Reading text -
%%
"""
Load a thredds dataset
======================

In the following example we will load a thredds dataset from the
norwegian met.no thredds server.

"""

import numpy as np
import matplotlib.pyplot as plt

import pymepps


######################################################################
# The first step is to load the dataset. This will be performed with
# pymepps.open\_model\_dataset. The NetCDF4 backend is also supporting
# opendap paths. So we could specify nc as data type.
# 

metno_path = 'http://thredds.met.no/thredds/dodsC/meps25files/' \
    'meps_det_pp_2_5km_latest.nc'
metno_ds = pymepps.open_model_dataset(metno_path, 'nc')


######################################################################
# The resulting dataset is a SpatialDataset. The dataset has several
# methods to load a xr.DataArray from the path. It also possible to print
# the content of the dataset. The content contains the dataset type, the
# number of file handlers within the dataset and all available data
# variables.
# 

print(metno_ds)


######################################################################
# The next step is to select/extract a variable from the Dataset. We will
# select the air temperature in 2 metre height and print the content of
# the resulting data
# 

metno_t2m = metno_ds.select('air_temperature_2m')
print(metno_t2m)
metno_t2m.isel(validtime=0).plot()
plt.show()


######################################################################
# We could see that the resulting data is a normal xarray.DataArray and
# all of the DataArray methods could be used. The coordinates of the
# DataArray are normalized. The DataArray is expanded with an accessor.
# Also the coordinates are normalized. We could access the accessor with
# metno\_t2m.pp. The main methods of the accessor are allowing a grid
# handling. So our next step is to explore the grid of the DataArray.
# 

print(metno_t2m.pp.grid)


######################################################################
# We could see that the grid is a grid with a defined projection. In our
# next step we will slice out an area around Hamburg. We will see that a
# new DataArray with a new grid is created.
%%
Extracted material -
%%
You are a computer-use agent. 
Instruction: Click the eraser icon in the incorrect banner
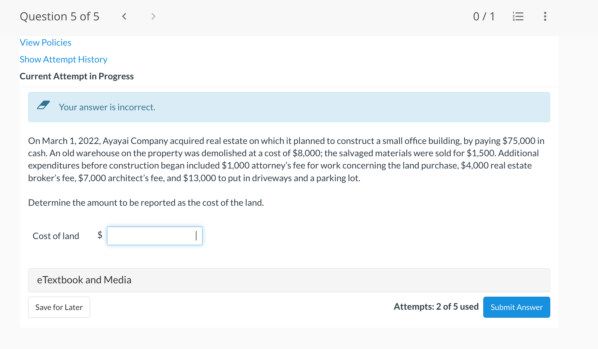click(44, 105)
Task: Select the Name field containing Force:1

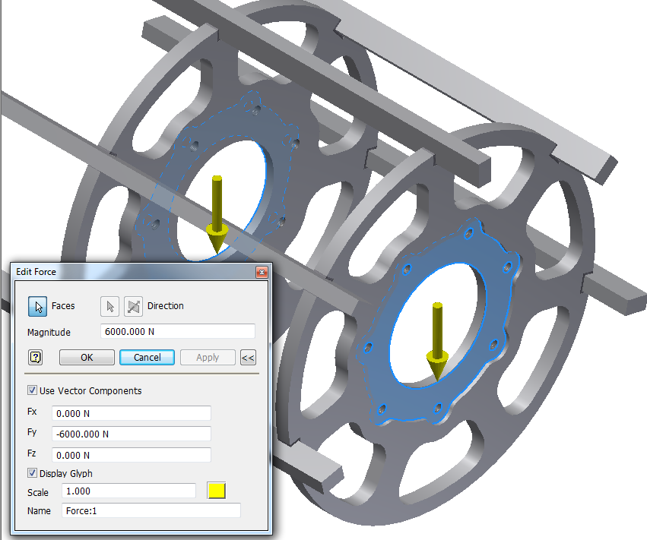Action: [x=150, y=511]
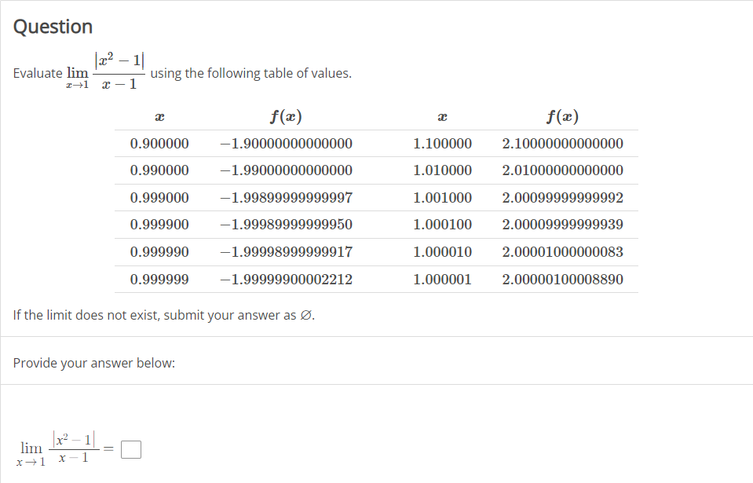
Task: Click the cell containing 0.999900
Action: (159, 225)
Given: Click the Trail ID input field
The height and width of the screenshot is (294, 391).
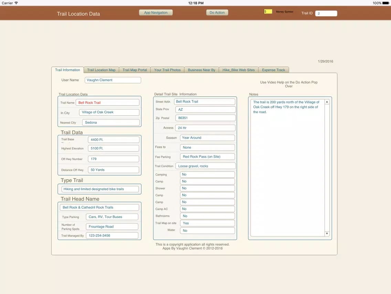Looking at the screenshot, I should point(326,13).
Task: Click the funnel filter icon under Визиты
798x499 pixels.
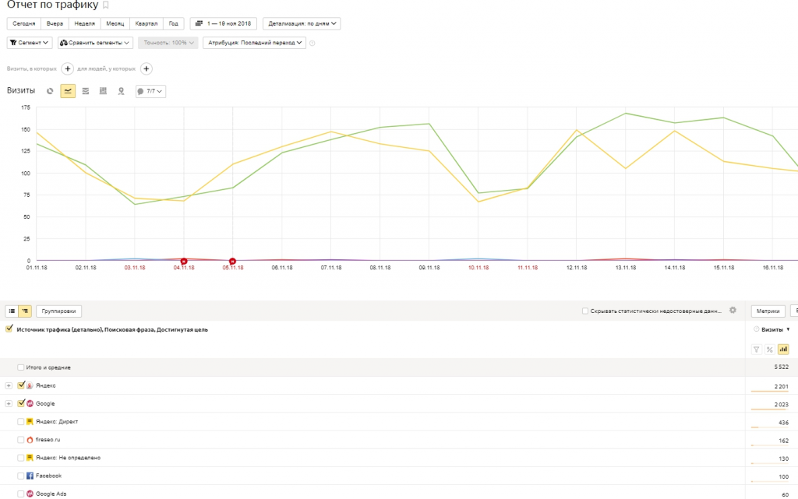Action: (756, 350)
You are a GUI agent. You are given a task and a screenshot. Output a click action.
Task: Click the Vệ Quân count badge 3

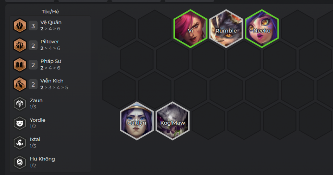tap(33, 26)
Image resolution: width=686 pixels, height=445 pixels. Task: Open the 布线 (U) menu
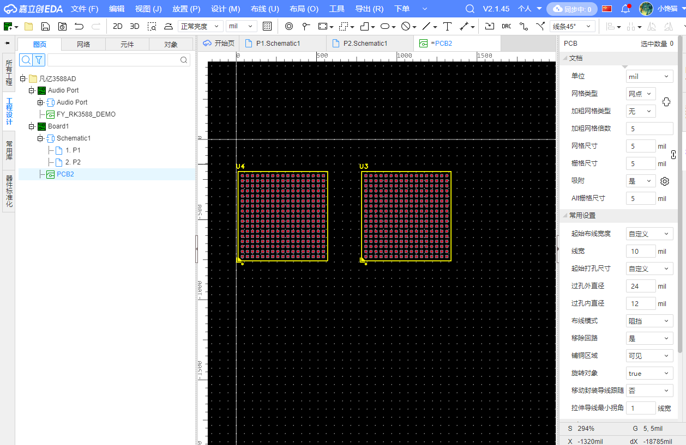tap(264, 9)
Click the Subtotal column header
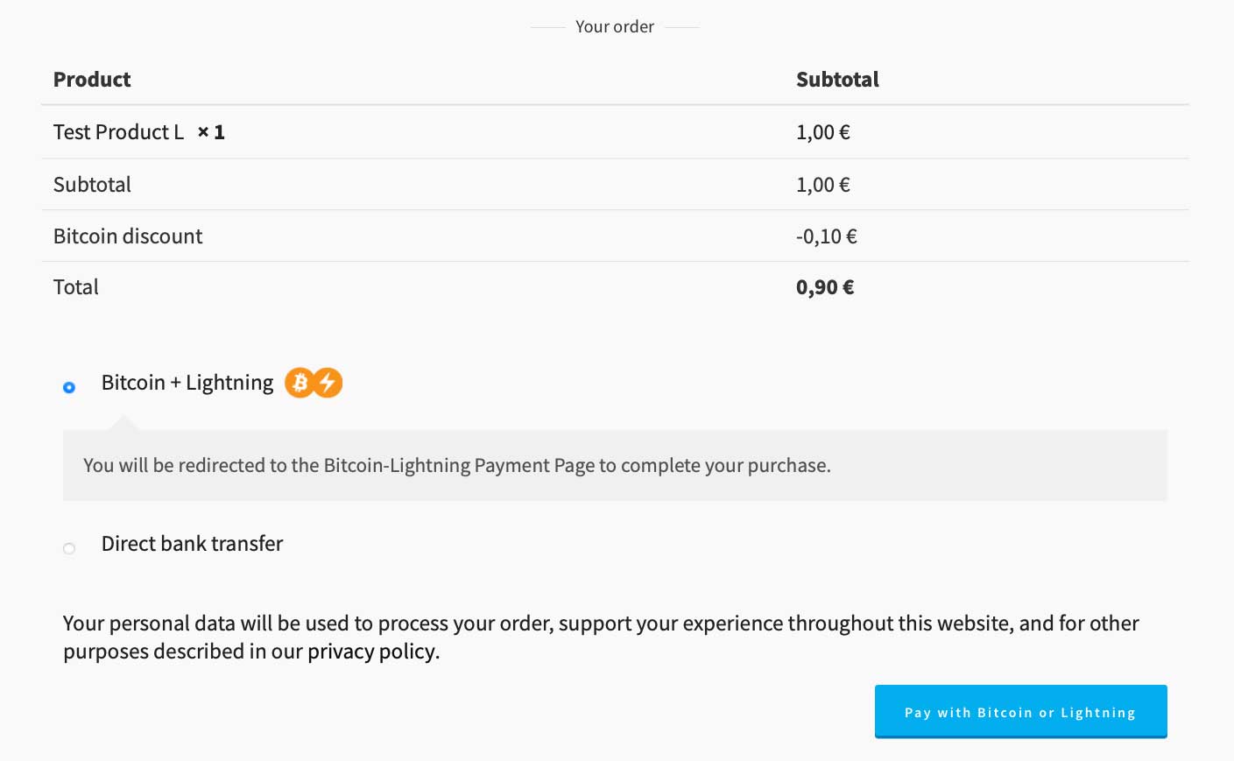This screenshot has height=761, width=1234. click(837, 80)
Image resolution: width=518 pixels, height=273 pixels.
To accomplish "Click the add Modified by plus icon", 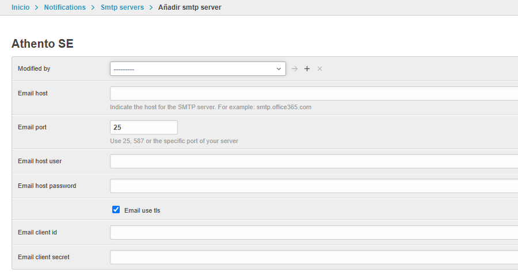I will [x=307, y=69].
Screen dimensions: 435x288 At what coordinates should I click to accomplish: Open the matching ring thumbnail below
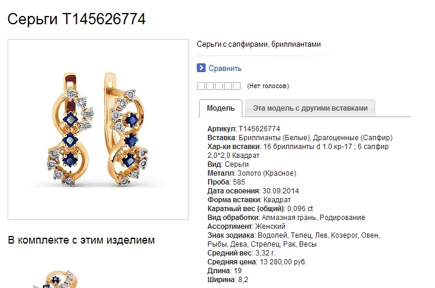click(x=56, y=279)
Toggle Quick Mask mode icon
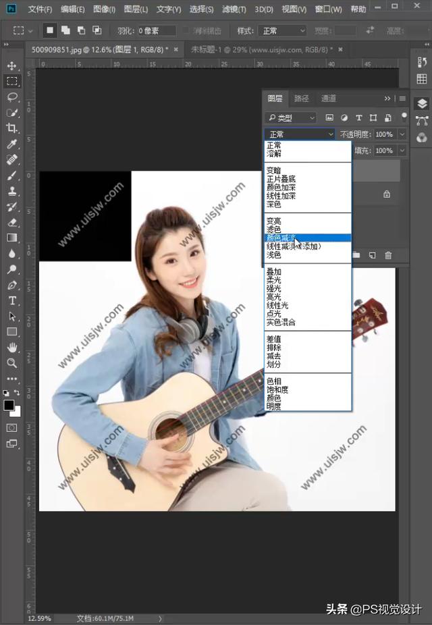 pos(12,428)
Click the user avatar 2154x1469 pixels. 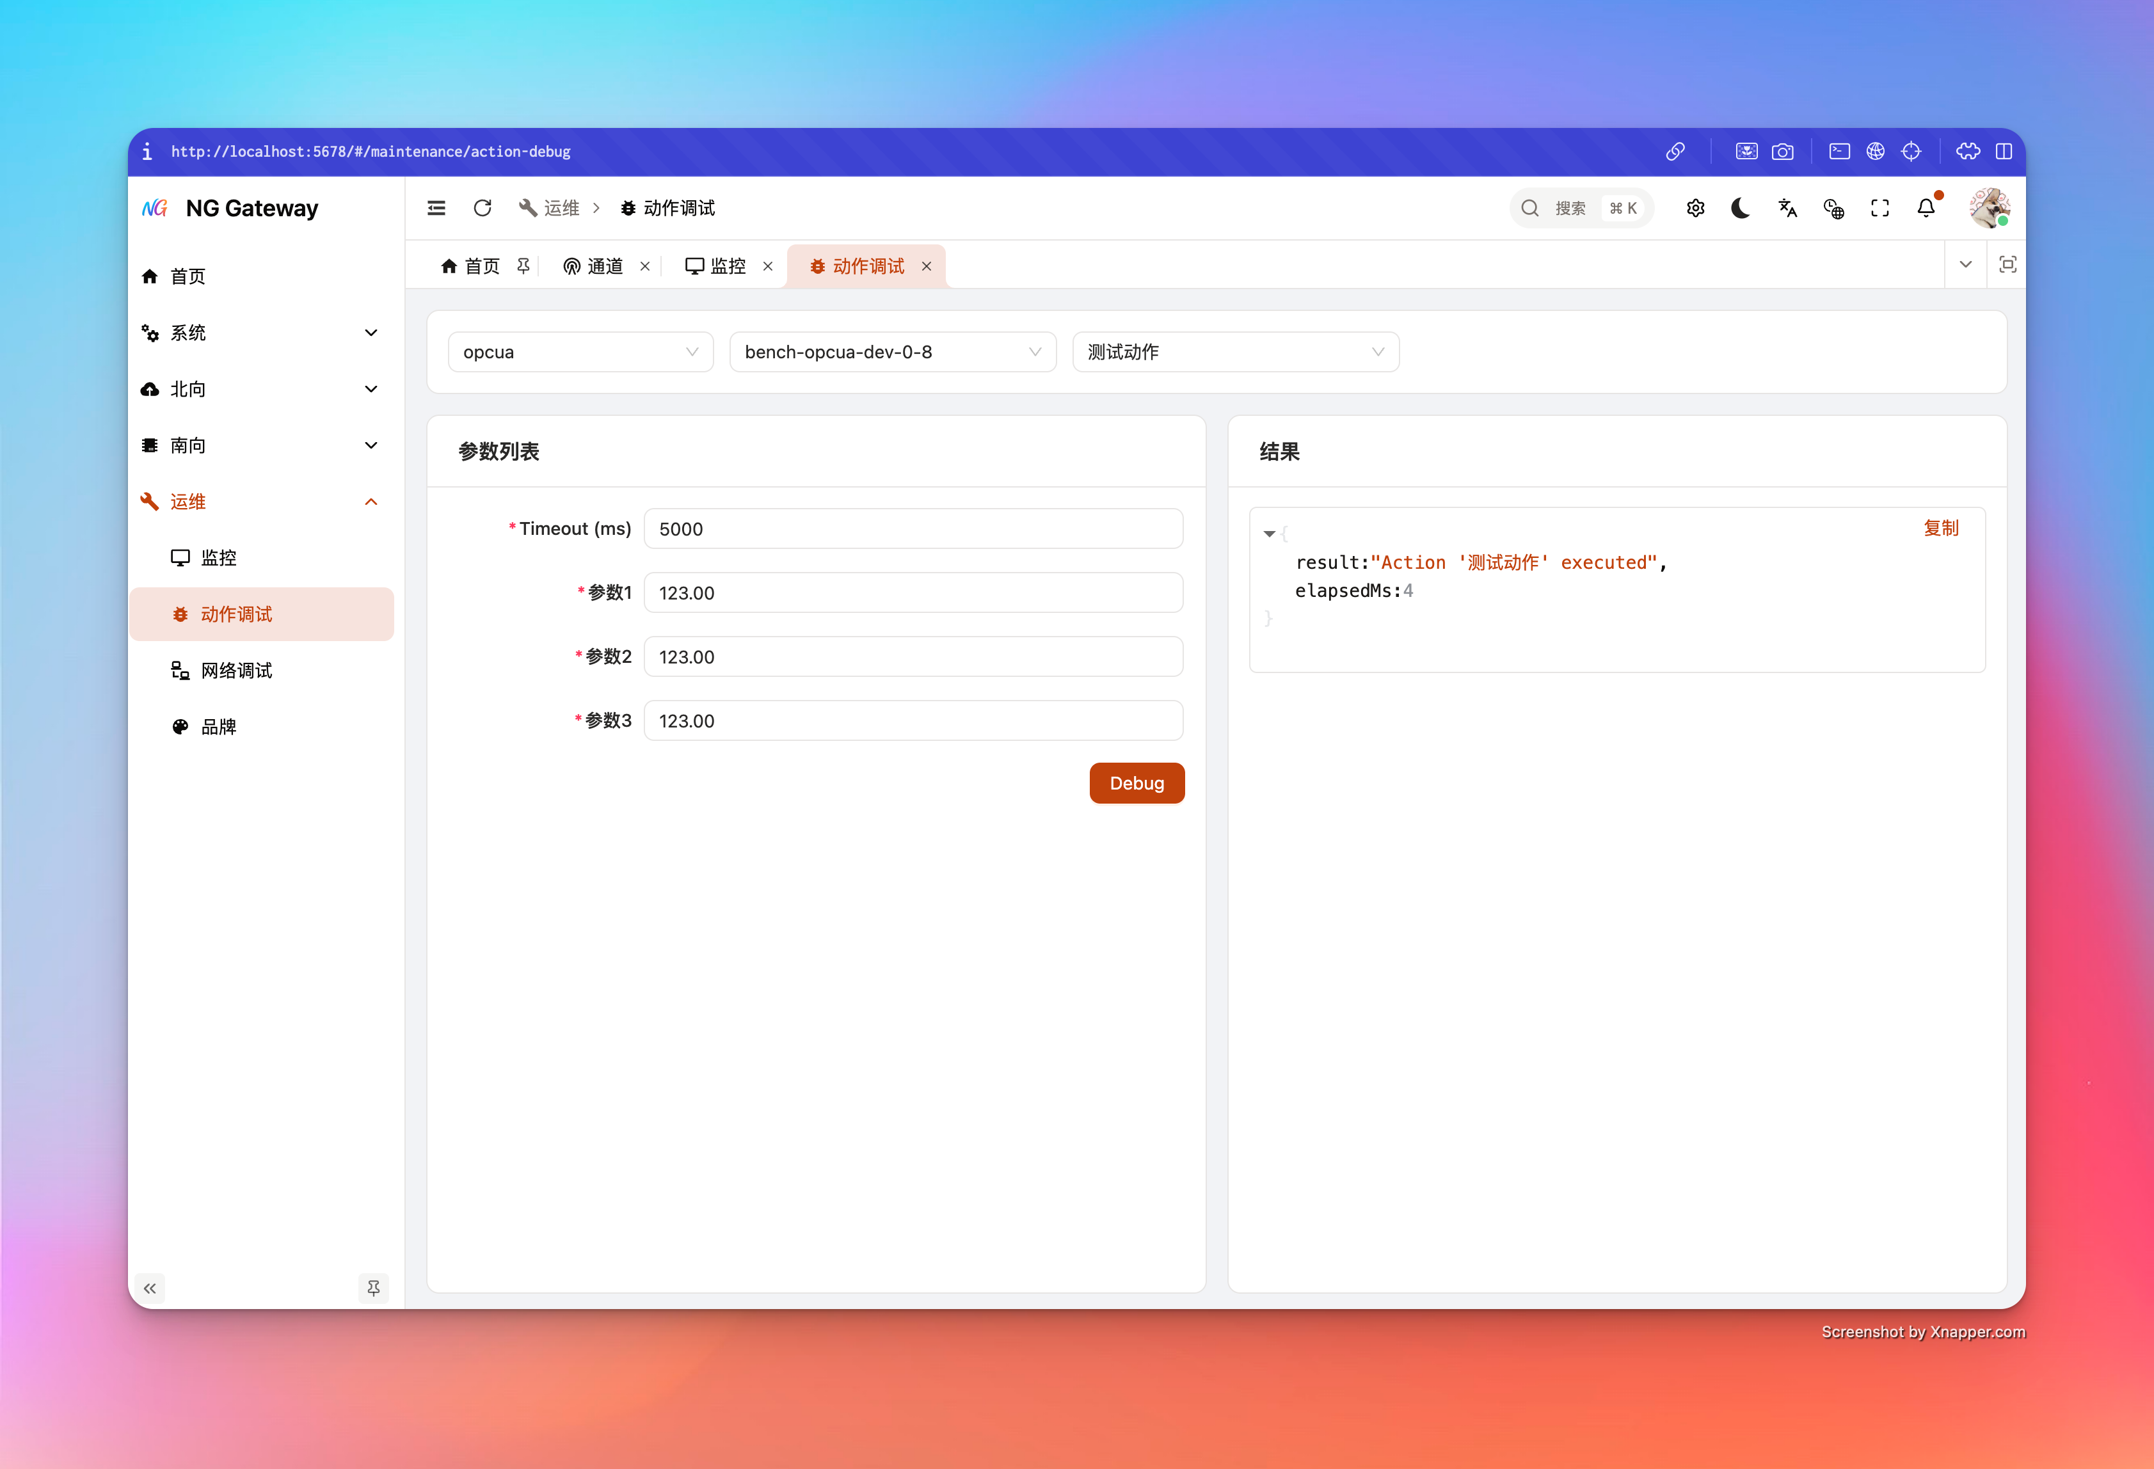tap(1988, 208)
%%
What the task requires - In the thredds dataset example, change "air temperature" to "dew point temperature" in the passage between "print(metno_ds)" and "print(metno_t2m)", inclusive, and give that passage with the change made.

Final result -
print(metno_ds)


######################################################################
# The next step is to select/extract a variable from the Dataset. We will
# select the dew point temperature in 2 metre height and print the content of
# the resulting data
# 

metno_t2m = metno_ds.select('air_temperature_2m')
print(metno_t2m)